### Explore the material
1. Answer these questions using the CoreCivic report:
(a) What was the company's net income in 2024?
(b) What assessment period does the report cover?
(c) What was CoreCivic's former name?
2. Continue the CoreCivic report, starting with new text that follows its last paragraph.

Formerly Corrections Corporation of America
Assessment Period: 2014–2025 | Published: February 2026
EXECUTIVE SUMMARY
CoreCivic, Inc. — formerly the Corrections Corporation of America (CCA) — is the second-largest private prison operator in the United States and the nation's largest owner of for-profit correctional and immigration detention facilities. As of 2024, the Brentwood, Tennessee-based company reported revenues of $2 billion and a net income of $68.9 million. It operates approximately 70 facilities holding tens of thousands of incarcerated people under contracts with federal agencies including U.S. Immigration and Customs Enforcement (ICE), the U.S. Marshals Service (USMS), and the Federal Bureau of Prisons (BOP), as well as numerous state and county governments.

This report documents a sustained and systemic record of human rights violations at CoreCivic-operated facilities. The findings draw on federal government investigations, civil litigation, congressional reports, academic research, journalistic investigations, and testimony from formerly detained individuals. The violations documented here span forced labor, medical neglect, physical and sexual abuse, inhumane conditions of confinement, excessive use of solitary confinement, and the suppression of legal rights and access to counsel.

### Material provided

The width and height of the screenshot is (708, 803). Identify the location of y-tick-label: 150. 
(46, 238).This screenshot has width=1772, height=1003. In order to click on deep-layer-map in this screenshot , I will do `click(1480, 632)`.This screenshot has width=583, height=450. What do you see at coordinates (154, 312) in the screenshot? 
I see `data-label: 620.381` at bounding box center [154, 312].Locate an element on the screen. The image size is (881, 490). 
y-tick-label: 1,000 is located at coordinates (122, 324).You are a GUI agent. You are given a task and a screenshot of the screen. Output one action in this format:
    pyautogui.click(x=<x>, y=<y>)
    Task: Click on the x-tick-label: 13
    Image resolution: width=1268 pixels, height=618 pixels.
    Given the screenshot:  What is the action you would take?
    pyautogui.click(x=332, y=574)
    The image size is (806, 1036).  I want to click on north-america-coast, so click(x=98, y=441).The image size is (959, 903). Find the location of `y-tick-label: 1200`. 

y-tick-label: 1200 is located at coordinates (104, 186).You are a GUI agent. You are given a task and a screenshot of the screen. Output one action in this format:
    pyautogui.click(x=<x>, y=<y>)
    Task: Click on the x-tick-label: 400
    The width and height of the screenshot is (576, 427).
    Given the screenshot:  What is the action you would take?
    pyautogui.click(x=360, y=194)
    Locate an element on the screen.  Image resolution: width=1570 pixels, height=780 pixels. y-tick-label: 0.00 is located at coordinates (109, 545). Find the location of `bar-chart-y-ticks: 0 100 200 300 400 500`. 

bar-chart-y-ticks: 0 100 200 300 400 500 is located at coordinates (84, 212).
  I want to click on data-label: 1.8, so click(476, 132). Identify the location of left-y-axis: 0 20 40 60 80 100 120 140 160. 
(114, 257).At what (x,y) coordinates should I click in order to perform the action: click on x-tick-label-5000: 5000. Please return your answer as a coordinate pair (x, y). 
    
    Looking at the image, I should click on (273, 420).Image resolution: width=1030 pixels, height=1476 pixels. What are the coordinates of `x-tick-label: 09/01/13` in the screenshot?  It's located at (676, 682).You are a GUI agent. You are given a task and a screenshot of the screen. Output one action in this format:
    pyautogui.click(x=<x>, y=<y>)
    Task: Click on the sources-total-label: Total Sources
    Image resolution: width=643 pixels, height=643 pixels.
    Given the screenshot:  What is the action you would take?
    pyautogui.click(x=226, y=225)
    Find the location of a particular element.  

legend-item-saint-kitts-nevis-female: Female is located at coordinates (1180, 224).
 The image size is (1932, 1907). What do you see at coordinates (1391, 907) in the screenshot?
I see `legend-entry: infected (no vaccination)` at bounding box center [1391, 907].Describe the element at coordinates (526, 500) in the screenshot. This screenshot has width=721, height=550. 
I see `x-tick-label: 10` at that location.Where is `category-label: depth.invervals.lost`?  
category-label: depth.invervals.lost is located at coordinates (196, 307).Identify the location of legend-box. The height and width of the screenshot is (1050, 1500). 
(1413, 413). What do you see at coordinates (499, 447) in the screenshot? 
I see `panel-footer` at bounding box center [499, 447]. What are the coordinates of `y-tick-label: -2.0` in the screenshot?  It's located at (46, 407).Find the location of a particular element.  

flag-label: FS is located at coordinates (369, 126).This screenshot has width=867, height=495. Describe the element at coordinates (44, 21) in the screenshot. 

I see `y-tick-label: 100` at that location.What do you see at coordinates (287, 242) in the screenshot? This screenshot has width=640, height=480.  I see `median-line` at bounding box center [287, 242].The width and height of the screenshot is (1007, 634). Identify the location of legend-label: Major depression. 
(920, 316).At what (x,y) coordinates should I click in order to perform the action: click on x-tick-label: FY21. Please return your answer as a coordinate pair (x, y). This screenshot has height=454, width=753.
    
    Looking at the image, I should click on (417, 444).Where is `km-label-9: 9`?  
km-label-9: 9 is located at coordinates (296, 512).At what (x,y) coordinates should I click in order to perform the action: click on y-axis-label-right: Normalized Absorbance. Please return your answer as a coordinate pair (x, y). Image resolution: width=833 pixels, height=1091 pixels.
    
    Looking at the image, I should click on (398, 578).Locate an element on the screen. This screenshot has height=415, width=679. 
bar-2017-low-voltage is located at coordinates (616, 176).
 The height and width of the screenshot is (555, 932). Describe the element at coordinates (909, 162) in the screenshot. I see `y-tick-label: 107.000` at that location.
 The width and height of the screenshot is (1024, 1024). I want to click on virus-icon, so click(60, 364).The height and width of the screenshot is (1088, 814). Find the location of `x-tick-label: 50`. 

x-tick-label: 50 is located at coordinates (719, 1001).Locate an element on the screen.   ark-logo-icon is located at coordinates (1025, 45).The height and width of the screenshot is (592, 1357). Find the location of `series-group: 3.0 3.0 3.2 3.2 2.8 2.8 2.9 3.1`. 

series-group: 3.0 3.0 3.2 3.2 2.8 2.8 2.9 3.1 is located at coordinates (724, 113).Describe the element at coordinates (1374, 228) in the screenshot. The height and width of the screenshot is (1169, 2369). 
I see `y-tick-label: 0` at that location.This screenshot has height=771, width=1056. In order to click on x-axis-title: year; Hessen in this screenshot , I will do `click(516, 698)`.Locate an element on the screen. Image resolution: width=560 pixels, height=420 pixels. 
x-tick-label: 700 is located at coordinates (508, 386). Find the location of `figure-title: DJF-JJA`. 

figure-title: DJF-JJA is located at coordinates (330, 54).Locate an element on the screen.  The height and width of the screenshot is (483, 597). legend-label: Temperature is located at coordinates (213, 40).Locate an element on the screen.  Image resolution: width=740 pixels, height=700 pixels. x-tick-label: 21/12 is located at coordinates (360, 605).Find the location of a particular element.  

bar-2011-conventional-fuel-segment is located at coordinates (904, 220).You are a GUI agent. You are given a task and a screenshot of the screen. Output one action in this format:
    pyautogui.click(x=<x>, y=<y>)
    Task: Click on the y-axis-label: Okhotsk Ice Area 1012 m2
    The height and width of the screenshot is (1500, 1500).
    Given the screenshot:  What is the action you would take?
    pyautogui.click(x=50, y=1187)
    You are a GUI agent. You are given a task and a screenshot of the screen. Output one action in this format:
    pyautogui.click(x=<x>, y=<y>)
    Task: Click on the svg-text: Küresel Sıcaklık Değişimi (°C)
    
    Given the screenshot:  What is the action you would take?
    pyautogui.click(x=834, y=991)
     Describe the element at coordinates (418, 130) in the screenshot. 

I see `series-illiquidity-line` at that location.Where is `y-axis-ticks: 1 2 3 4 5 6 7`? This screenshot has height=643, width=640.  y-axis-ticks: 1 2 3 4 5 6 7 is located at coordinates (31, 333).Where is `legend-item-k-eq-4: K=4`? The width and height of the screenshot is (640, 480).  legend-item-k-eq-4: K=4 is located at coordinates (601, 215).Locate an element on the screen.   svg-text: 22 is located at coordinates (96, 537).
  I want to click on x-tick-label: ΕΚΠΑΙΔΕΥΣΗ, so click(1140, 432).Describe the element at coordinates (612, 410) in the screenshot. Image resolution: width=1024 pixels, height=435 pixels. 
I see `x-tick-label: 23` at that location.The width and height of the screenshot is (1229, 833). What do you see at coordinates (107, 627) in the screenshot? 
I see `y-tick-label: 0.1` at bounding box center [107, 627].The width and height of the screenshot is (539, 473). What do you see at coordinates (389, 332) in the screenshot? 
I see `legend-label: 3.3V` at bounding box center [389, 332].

### Responses to the exercise
1.
(a) $68.9 million
(b) 2014–2025
(c) Corrections Corporation of America (CCA)

2.
Critically, the legal permissibility of certain practices in the United States — including prison labor programs that pay as little as $1 per day — does not render those practices consistent with internationally recognized human rights standards. The Thirteenth Amendment to the U.S. Constitution explicitly exempts incarcerated persons from the prohibition on slavery and involuntary servitude, creating a legal carve-out that private prison corporations have exploited for profit. That exploitation constitutes a human rights violation regardless of its domestic legality.

I. FORCED LABOR AND PRISON SLAVERY
The most systematically documented human rights violation at CoreCivic facilities concerns the exploitation of incarcerated and detained people as a source of near-free labor. Under what CoreCivic terms its "Voluntary Work Program" (VWP), detained immigrants and incarcerated individuals perform essential facility operations — cooking, cleaning, laundry, maintenance — for compensation as low as $1 per day. In some documented cases, workers received no compensation at all.
The Legal Framework and Its Human Rights Failure
The Thirteenth Amendment to the U.S. Constitution (1865) abolished slavery and involuntary servitude "except as a punishment for crime whereof the party shall have been duly convicted." This clause — commonly referred to as the "slavery exception" — has been interpreted to permit compelled labor by convicted prisoners. Private prison corporations, including CoreCivic, have expanded this exception to include civil detainees, including immigrants who have never been charged with or convicted of any crime.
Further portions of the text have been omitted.